Monday, July 30th, 2007

Will U.S. Economy’s Shift Into a Higher Gear Create Domestic Investing Opportunities?

By William Patalon III
Managing Editor

After being stuck in low gear at the start of the year, the U.S. economy accelerated and grew at a 3.4% clip in the second quarter, its strongest performance in more than a year, the Commerce Department said Friday.

For investors seeking out bargain-priced domestic stocks, the faster pace of growth could help reassure those currently on the sidelines - where they were driven after being spooked by the twin specters of tight credit and a housing market that just seems to keep getting worse. Business spending resumed its advance, and U.S. companies seemed to regain their footing overseas, boosting U.S. exports. Government spending also increased, which can benefit an economy exponentially because of an inherent “multiplier” effect.

Even so, consumers - which are to the U.S. economy what the Energizer Bunny is to batteries - “took five” during the quarter, taking a breather as they tried to deal with near-record gasoline prices and some very real fears about the depths of the housing market downturn.
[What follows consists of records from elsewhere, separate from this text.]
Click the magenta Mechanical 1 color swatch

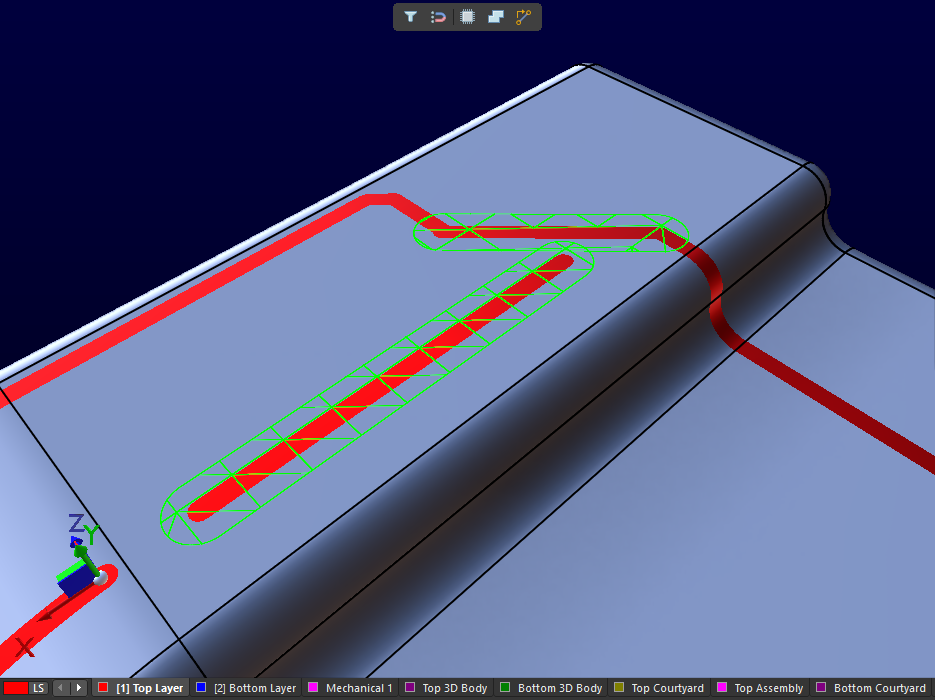[x=313, y=688]
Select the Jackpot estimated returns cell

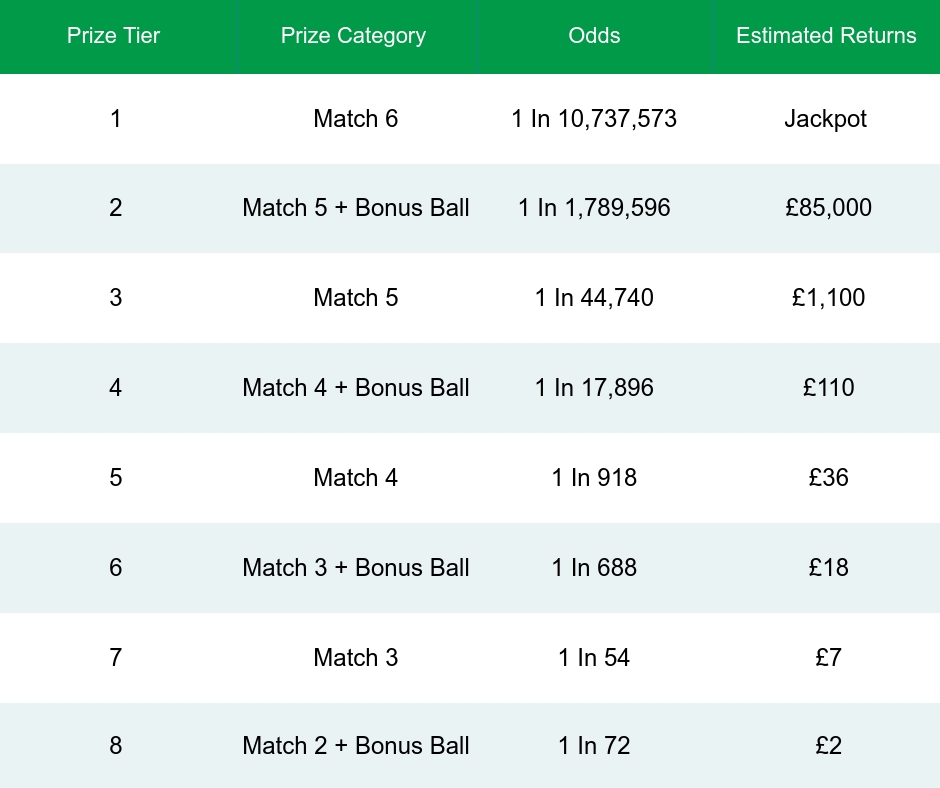click(x=826, y=119)
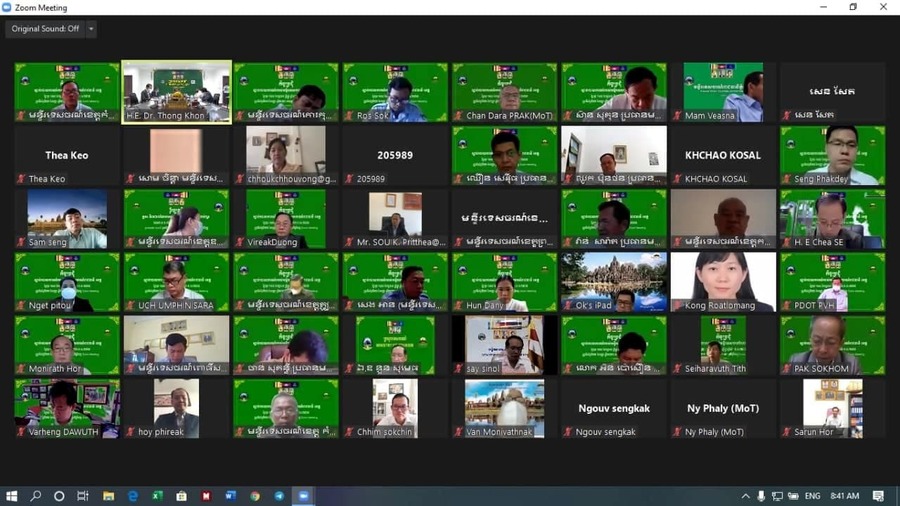Open File Explorer from the taskbar
Screen dimensions: 900x506
tap(108, 496)
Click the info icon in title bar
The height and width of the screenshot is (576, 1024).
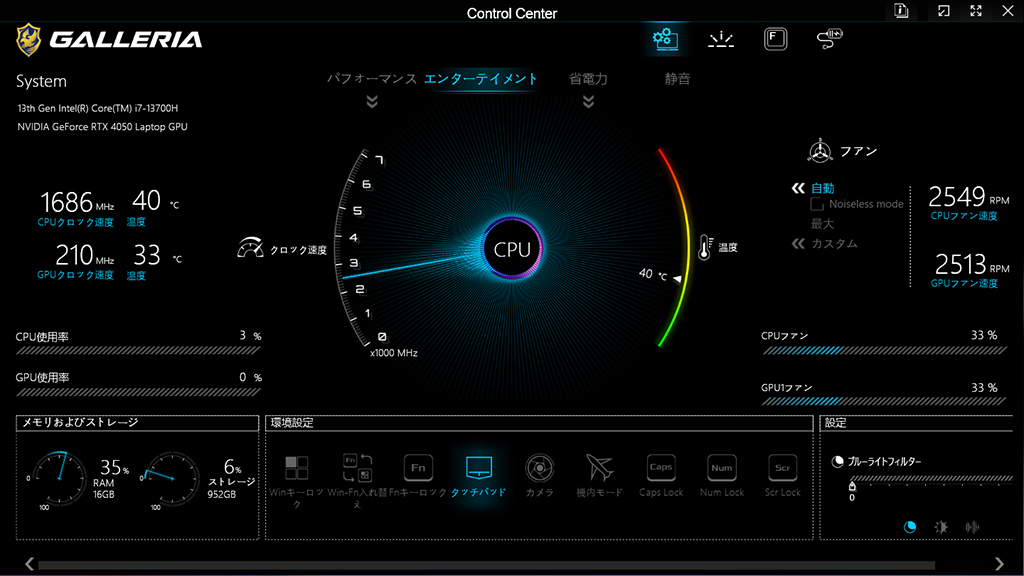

The fallout has included big jumps in foreclosures, as well as in late mortgage payments. Consumer spending accounts for as much as 70% of the U.S. economy’s activity.

The robust second-quarter report followed a first quarter in which growth crawled along at an anemic 0.6% rate, the slowest in more than four years. But the apparent turnabout failed to inspire investors. After plunging nearly 312 points on Thursday - its second-biggest loss of 2007 - the Dow Jones Industrial Average careened lower by another 208 points on Friday. Treasury Secretary Henry Paulson said the economy is fundamentally sound, but said the current market downdraft should serve as a “wakeup call” to investors who may be shouldering too much risk.

Economists had only expected the economy to grow at a 3.2% pace in the second quarter. The 3.4% expansion in GDP was the best showing since the first three months of 2006, when the economy raced along at a blistering 4.8% rate.

In some other good news, the government said Friday that inflation was moderating. The so-called “core” inflation rate - which excludes volatile food and energy prices - rose only 1.4% in the second quarter. That was a marked decrease from the first-quarter inflation pace of 2.4%, and was actually the smallest increase in four years.

That’s good news for the U.S. central bank. Federal Reserve Chairman Ben S. Bernanke has said that inflation remains the biggest threat the U.S. economy faces. If prices don’t recede as policymakers expect, the central bank’s entire interest-rate strategy.

The Fed has held the benchmark Federal Funds rate at 5.25% for more than a year, and most economists predict the central bank will keep rates there for the rest of the year - as long as the economy keeps gaining strength at a reasonable, sustainable rate, while inflation gradually recedes.

Some other economists actually believe that the Fed may even be able to start cutting interest rates late this year or sometime in the first part of 2008.

Unfortunately, there are far too many wild cards in play - any one of which could trump either of these upbeat scenarios and force an increase in interest rates that will stymie the economy’s rebound. There’s the ever-weakening dollar, which is right now helping exporters, but which if it continues, could ignite a serious wave of inflation by significantly boosting the rise of imports - whether in the form of raw materials or finished goods from markets abroad. If the Fed raises interest rates to bolster that weak dollar by drawing in foreign investors, the move could also well choke off the exports that are right now serving as a major support for the U.S. economy’s continued growth.